Invero, a fronte dell’evidente erroneità in cui era incorso il primo giudice, il C. si è limitato a rimanere contumace, e dunque nulla ha posto in essere per far venir meno un titolo emesso a suo favore ma radicalmente ingiusto. Dal canto suo, la Q. è intervenuta nel grado d’appello quale nuova locatrice e, ben lungi dal far cessare la materia del contendere, ha eccepito l’inammissibilità dell’appello.
Nessuno degli attuali ricorrenti, quindi, si è attivato per una soluzione che rendesse superfluo adire il giudice d’appello o comunque superfluo pervenire alla sua decisione: seguendo pertanto il principio della causalità, che a ben guardare si colloca a monte – come sua forma prodromica – rispetto al principio di soccombenza, che giunge a poi a concretizzarlo nell’esito effettivo del giudizio (cfr. da ultimo S.U. ord. 26 settembre 2018 n. 23143; Cass. sez. 3, 11 dicembre 2018 n. 31955; Cass. sez. 3, 29 novembre 2018 n. 30857; Cass. sez.3, 22 febbraio 2016 n. 3438; Cass. sez. 6-2, ord.23 settembre 2013 n. 21684), emerge con evidenza che la condotta dei suddetti ha reso necessario il provvedimento della corte territoriale perseguito dalla loro controparte instaurando il giudizio d’appello, così da diventare soccombenti nella complessiva fattispecie, progressivamente formatasi, della decisione giurisdizionale.
In conclusione il ricorso deve essere rigettato, con conseguente condanna solidale, per il comune interesse – dei ricorrenti alla rifusione alla controricorrente delle spese del grado, liquidate come da dispositivo.
Sussistono altresì D.P.R. n. 115 del 2012, ex art. 13, comma 1 quater, i presupposti per il versamento da parte dei ricorrenti dell’ulteriore importo a titolo di contributo unificato pari a quello dovuto per il ricorso, a norma dello stesso art. 13, comma 1 bis.
P.Q.M.
Rigetta il ricorso, condannando solidalmente i ricorrenti a rifondere alla controricorrente le spese processuali, liquidate in complessivi Euro 2500, oltre a Euro 200 per gli esborsi e al 15% per spese generali, nonchè agli accessori di legge.

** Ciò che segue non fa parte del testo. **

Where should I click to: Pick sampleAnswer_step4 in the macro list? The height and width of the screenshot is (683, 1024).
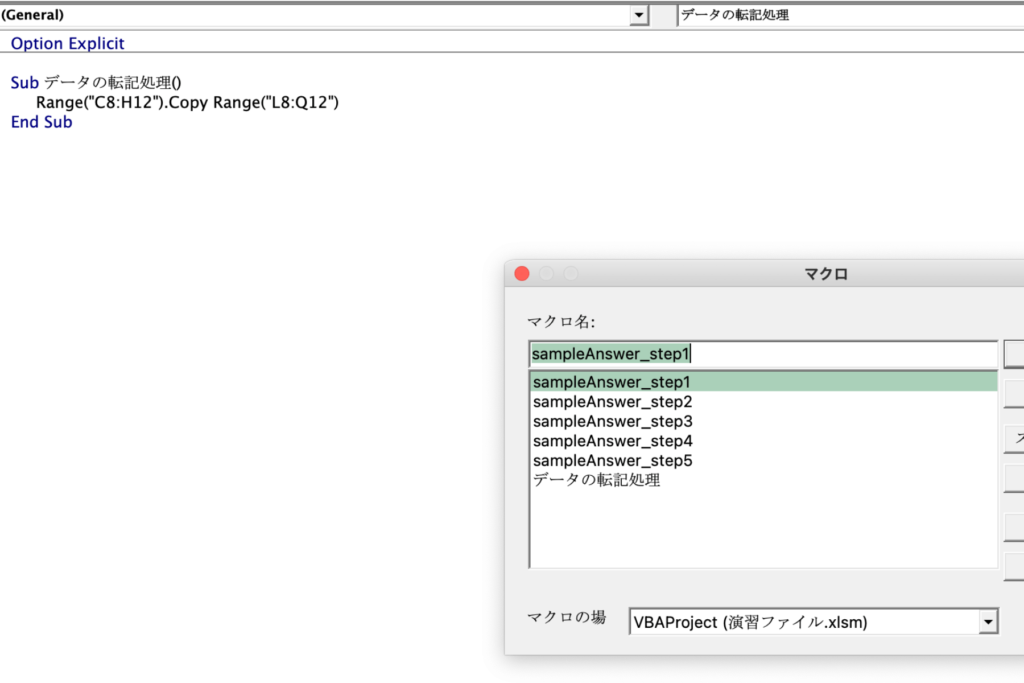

Ai sensi del D.P.R. n. 115 del 2002, art. 13, comma 1 quater, dà atto della sussistenza dei presupposti per il versamento, da parte dei ricorrenti, dell’ulteriore importo a titolo di contributo unificato pari a quello dovuto per il ricorso, a norma dello stesso art. 13, comma 1 bis.
Così deciso in Roma, il 6 giugno 2019.